_Exercise brief_
Report the count of lines containing the word "computer" in these records, with no other text.

Start of Block

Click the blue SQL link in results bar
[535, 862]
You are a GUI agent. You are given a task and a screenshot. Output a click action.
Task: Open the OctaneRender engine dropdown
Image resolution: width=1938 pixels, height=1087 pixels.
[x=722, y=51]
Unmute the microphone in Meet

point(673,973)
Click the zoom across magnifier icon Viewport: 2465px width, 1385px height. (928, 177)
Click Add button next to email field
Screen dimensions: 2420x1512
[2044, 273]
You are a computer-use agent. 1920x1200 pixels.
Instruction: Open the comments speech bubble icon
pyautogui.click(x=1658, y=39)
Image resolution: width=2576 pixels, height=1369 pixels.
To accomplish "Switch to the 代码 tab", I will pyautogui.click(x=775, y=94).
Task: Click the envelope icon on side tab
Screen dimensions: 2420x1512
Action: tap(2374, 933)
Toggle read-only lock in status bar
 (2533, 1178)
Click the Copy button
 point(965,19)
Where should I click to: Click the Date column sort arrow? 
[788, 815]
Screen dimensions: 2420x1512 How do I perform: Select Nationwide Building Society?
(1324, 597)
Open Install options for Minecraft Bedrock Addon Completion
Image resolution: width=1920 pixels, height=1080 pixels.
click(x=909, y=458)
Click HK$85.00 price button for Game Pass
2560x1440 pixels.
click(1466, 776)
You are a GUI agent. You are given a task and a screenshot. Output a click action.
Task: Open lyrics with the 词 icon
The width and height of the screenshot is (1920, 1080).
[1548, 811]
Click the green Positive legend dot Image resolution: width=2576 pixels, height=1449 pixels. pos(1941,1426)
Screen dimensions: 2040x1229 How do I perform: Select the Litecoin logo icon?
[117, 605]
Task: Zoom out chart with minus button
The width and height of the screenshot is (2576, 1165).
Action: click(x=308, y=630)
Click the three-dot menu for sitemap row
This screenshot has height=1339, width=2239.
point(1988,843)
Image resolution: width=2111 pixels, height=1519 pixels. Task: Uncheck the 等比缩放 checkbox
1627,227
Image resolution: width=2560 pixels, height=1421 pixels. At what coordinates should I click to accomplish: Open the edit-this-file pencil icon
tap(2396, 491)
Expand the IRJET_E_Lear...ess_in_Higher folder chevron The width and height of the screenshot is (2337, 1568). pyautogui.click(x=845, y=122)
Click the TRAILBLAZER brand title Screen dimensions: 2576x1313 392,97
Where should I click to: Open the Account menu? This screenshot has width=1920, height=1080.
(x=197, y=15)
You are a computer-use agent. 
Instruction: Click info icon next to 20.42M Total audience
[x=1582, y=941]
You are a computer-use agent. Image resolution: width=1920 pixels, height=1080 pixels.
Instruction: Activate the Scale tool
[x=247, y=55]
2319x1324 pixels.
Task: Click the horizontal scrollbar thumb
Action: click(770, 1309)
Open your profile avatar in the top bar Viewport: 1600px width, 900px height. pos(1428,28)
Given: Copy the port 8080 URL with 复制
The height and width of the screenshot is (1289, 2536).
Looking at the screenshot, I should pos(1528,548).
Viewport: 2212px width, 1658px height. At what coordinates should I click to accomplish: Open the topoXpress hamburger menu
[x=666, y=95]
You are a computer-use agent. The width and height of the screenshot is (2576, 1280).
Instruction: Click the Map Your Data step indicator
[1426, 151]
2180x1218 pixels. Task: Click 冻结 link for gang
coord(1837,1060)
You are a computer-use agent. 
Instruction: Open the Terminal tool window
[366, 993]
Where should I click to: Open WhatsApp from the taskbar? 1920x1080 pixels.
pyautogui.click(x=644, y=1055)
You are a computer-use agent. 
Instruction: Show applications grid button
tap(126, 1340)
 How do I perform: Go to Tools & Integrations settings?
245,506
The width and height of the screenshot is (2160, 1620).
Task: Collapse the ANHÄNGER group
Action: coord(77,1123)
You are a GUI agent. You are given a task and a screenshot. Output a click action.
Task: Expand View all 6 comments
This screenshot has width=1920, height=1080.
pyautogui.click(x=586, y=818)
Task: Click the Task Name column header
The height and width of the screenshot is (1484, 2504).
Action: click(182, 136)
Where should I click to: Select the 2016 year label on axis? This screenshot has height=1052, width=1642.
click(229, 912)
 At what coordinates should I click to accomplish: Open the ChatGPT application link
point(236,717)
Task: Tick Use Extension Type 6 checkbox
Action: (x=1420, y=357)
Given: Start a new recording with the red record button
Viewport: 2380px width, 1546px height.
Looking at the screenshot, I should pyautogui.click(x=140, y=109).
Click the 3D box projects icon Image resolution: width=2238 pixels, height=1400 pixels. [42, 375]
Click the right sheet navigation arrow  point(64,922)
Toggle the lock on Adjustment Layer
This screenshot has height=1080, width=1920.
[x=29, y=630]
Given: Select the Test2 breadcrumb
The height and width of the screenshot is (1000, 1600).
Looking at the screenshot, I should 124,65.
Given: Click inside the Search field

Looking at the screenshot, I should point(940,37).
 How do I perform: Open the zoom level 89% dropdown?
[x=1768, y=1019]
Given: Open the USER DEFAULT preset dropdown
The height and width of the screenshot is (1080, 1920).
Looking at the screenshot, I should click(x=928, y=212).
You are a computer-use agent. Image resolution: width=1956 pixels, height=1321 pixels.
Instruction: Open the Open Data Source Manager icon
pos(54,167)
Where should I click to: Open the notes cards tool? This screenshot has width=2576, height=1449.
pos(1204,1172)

End of Block

_Answer to this task_
7